FRODOCK is able to generates very efficiently many potential predictions of how two proteins could interact. This approximation effectively address the complexity and sampling requirements of the initial 6D docking exhaustive search by combining the projection of the interaction terms into 3D grid-based potentials with the efficiency of spherical harmonics approximations. The binding energy upon complex formation is approximated as a correlation function composed of van der Waals, electrostatics and desolvation potential terms. This initial stage exhaustive docking obtain excellent accuracy results with standard benchmarks, thus you can use it directly as a first protein-protein rigid-body docking approach.
DockingApp is a user-friendly graphical application for carrying out molecular docking and virtual screening tasks, meant to enable non-experienced users to easily perform such activities and browse the docking results via a three-dimensional visualization.
DockingApp RF is a user-friendly graphical application for carrying out molecular docking and replicated docking, meant to enable non-experienced users to easily perform such activities and browse the docking results via a three-dimensional visualization. It implements a state-of-the-art scoring function based on a Random Forest algorithm, whose effectiveness has been proven on specific use cases of molecular docking, making DockingApp RF complementary to the classic DockingApp.
GOMoDo (GPCR Online Modeling and Docking) is a web server to seamlessly model GPCR (G-protein coupled receptors ) structures and dock ligands to the models in a single consistent pipeline.
HADDOCK (High Ambiguity Driven protein-protein DOCKing) is an information-driven flexible docking approach for the modeling of biomolecular complexes. HADDOCK distinguishes itself from ab-initio docking methods in the fact that it encodes information from identified or predicted protein interfaces in ambiguous interaction restraints (AIRs) to drive the docking process. HADDOCK can deal with a large class of modeling problems including protein-protein, protein-nucleic acids and protein-ligand complexes.

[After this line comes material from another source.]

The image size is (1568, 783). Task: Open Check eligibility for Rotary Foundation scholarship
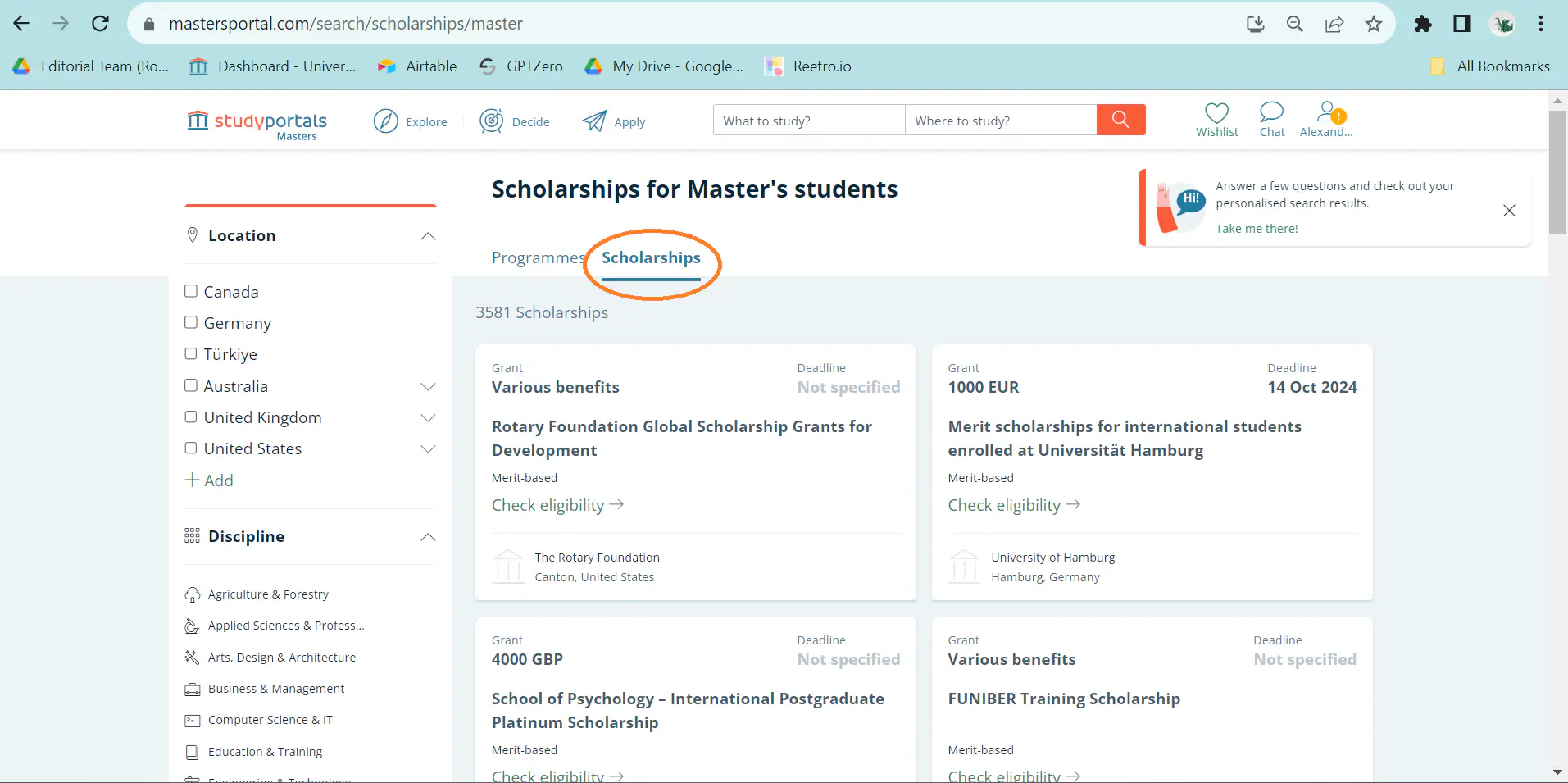click(x=548, y=504)
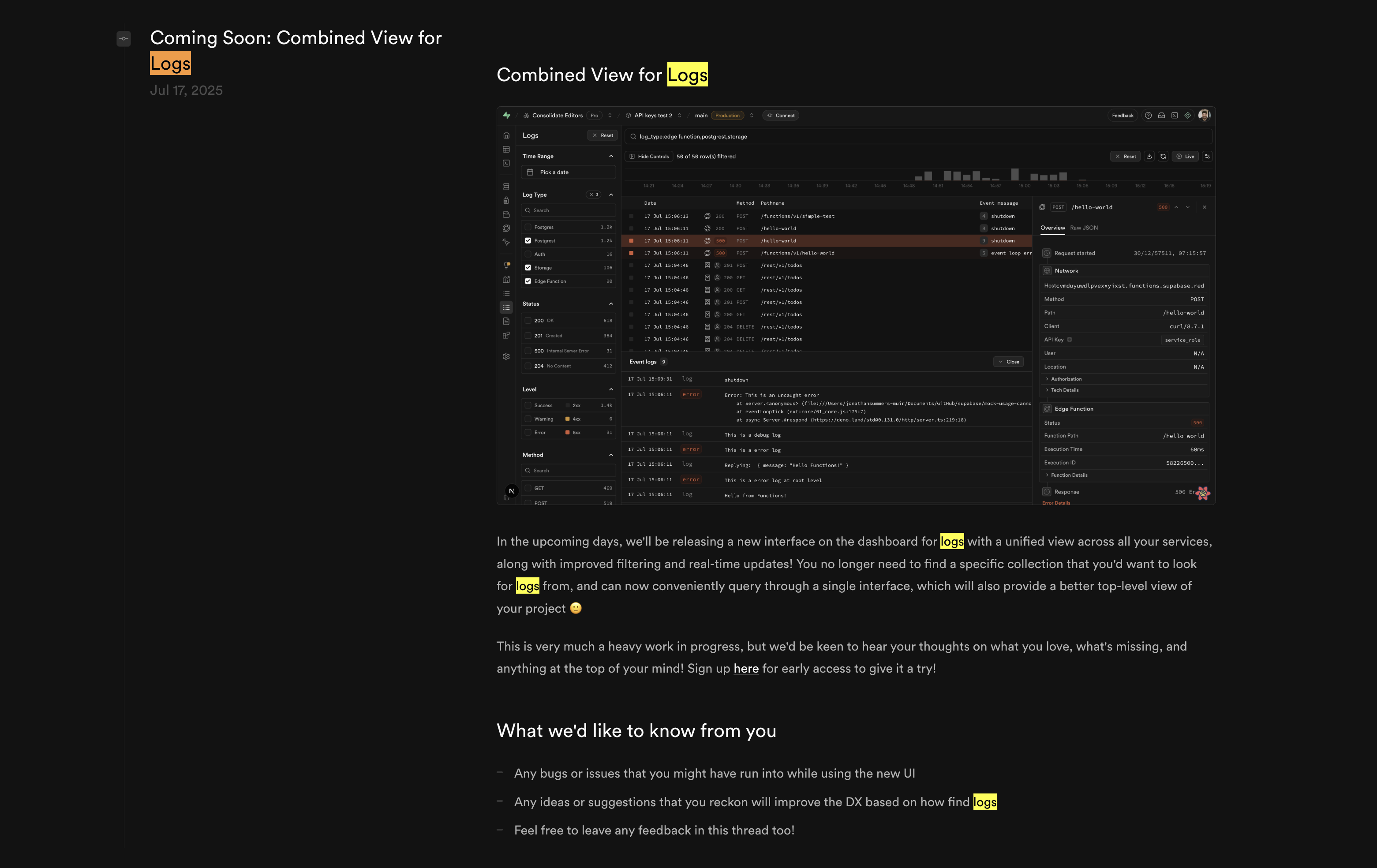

GPCRautomodel allows the user to upload a GPCR sequence, choose a ligand in a library and obtain the 3D structure of the free receptor and ligand-receptor complex
Dove is a deep learning based protein docking model evluation method.It will use the atom information such as postions, types, energy scores in the interface area to judge if the docking model is reasonable.

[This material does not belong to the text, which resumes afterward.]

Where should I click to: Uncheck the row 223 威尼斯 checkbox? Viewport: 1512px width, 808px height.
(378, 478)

DOCK addresses the problem of “docking” molecules to each other. In general, “docking” is the identification of the low-energy binding modes of a small molecule, or ligand, within the active site of a macromolecule, or receptor, whose structure is known. A compound that interacts strongly with, or binds, a receptor associated with a disease may inhibit its function and thus act as a drug. Solving the docking problem computationally requires an accurate representation of the molecular energetics as well as an efficient algorithm to search the potential binding modes.

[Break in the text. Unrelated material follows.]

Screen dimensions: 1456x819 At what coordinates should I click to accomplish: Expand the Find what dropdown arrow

3DGarden (Global and Restrained Docking Exploration Nexus) is an integrated software suite for performing protein-protein and protein-polynucleotide docking. For any pair of biomolecules structures specified by the user, 3DGarden’s primary function is to generate an ensemble of putative complexed structures and rank them. The highest-ranking candidates constitute predictions for the structure of the complex. 3DGarden cannot be used to decide whether or not a particular pair of biomolecules interacts. Complexes of protein and nucleic acid chains can also be specified as individual interactors for docking purposes.